[START OF Recorded information]

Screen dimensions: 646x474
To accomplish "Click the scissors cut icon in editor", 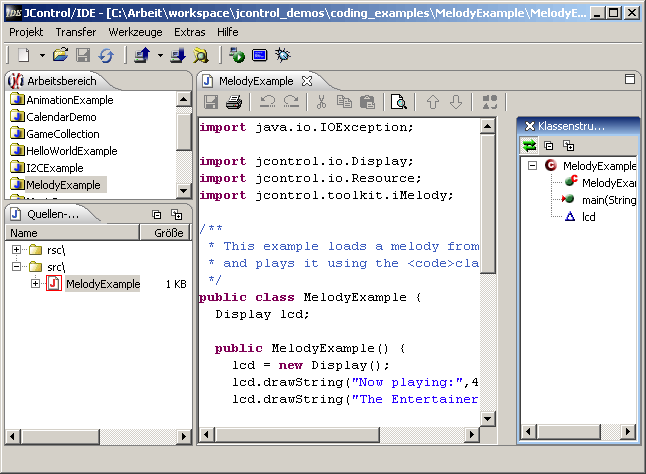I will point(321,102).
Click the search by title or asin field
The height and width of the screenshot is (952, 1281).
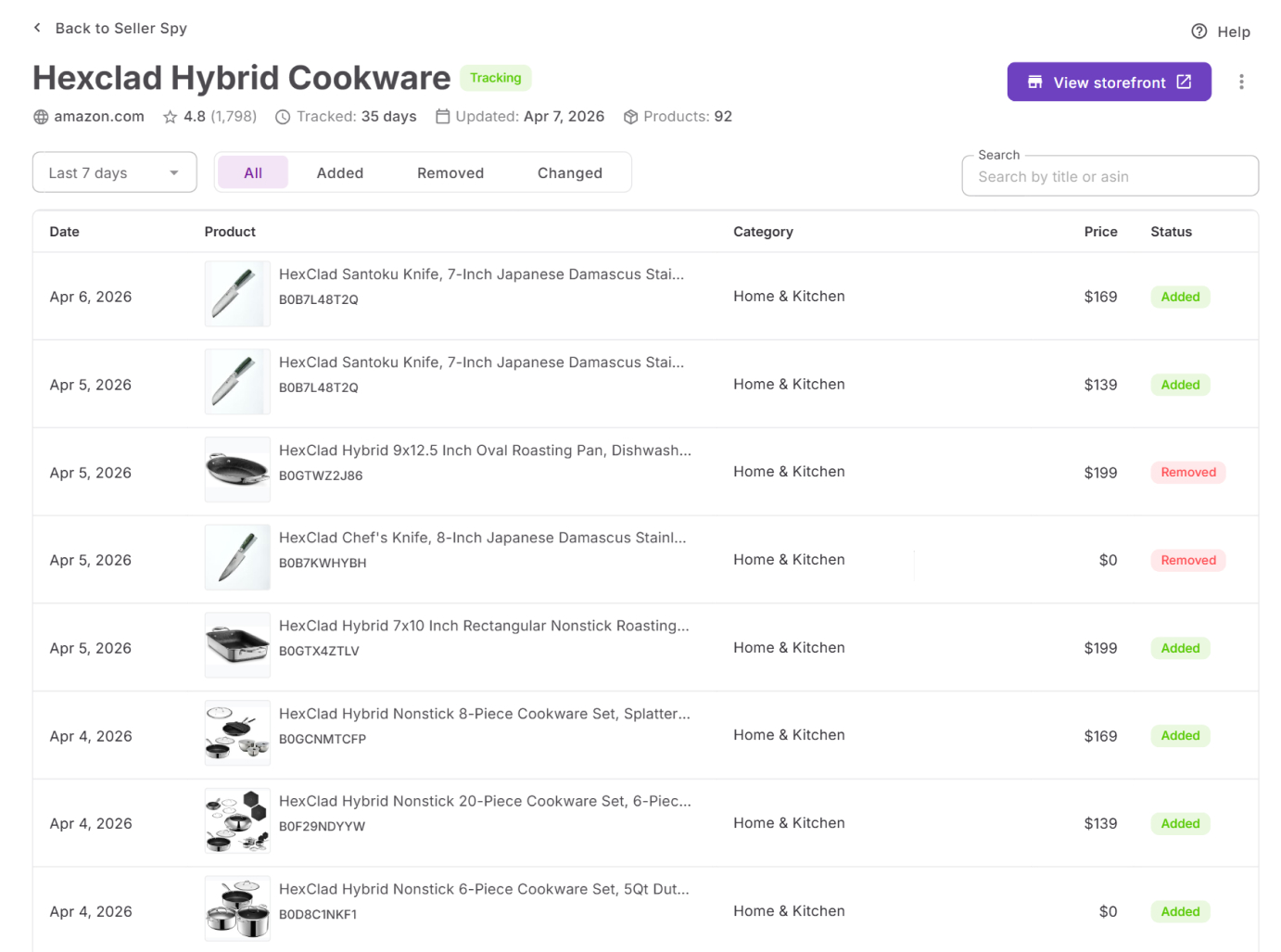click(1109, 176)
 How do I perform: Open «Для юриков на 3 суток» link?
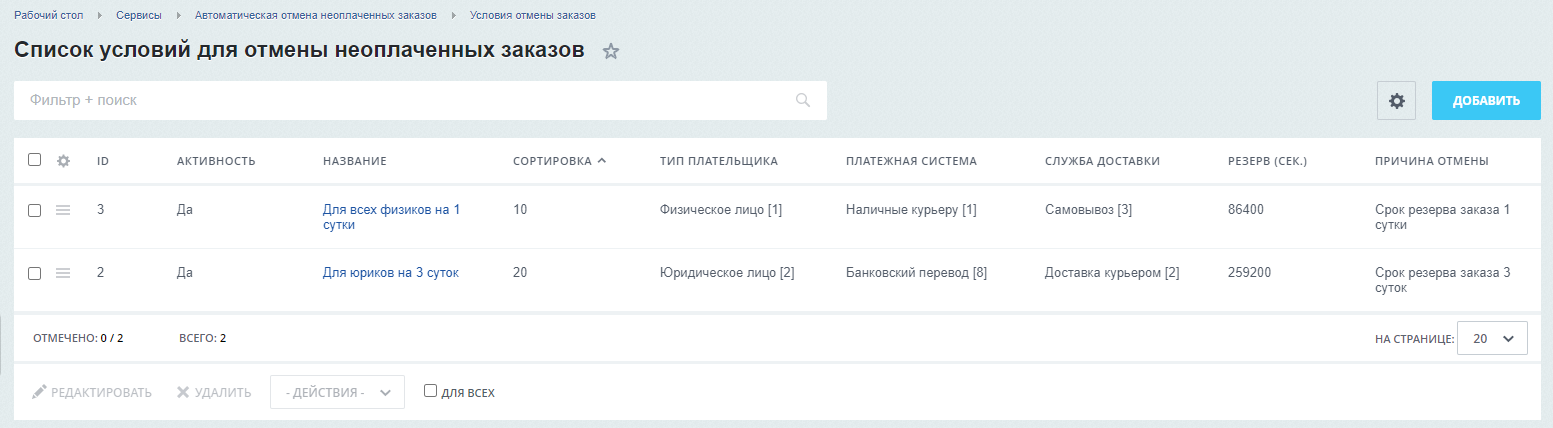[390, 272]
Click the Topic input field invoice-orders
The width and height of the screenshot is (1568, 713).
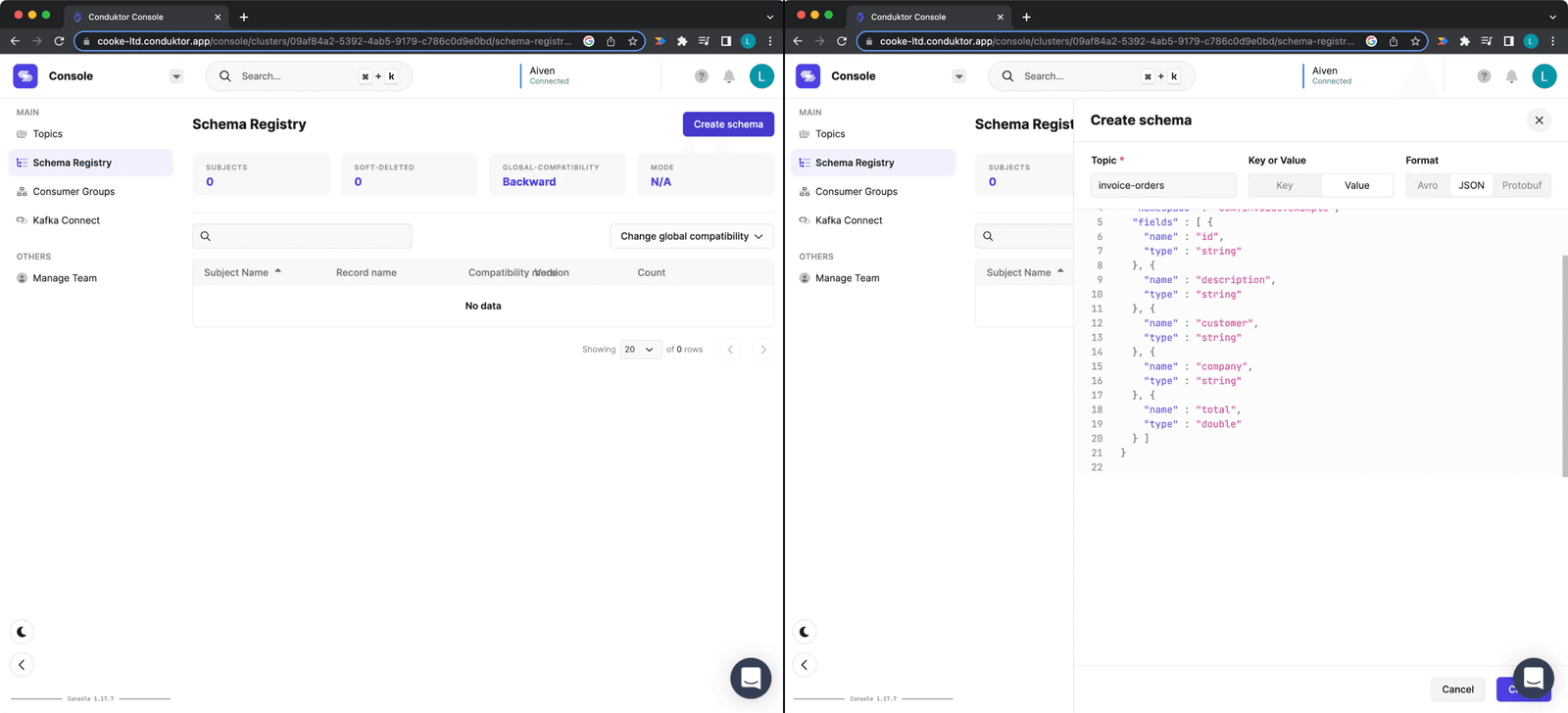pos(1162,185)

[END OF Recorded information]

Short task:
Rewrite the listing from the line containing "Click the Topic input field invoice-orders" through the end of the listing, swapping "Topic" for "Subject" and keeping everything else the same. Leave out the pictures.

Answer to this task:
Click the Subject input field invoice-orders
The width and height of the screenshot is (1568, 713).
pos(1162,185)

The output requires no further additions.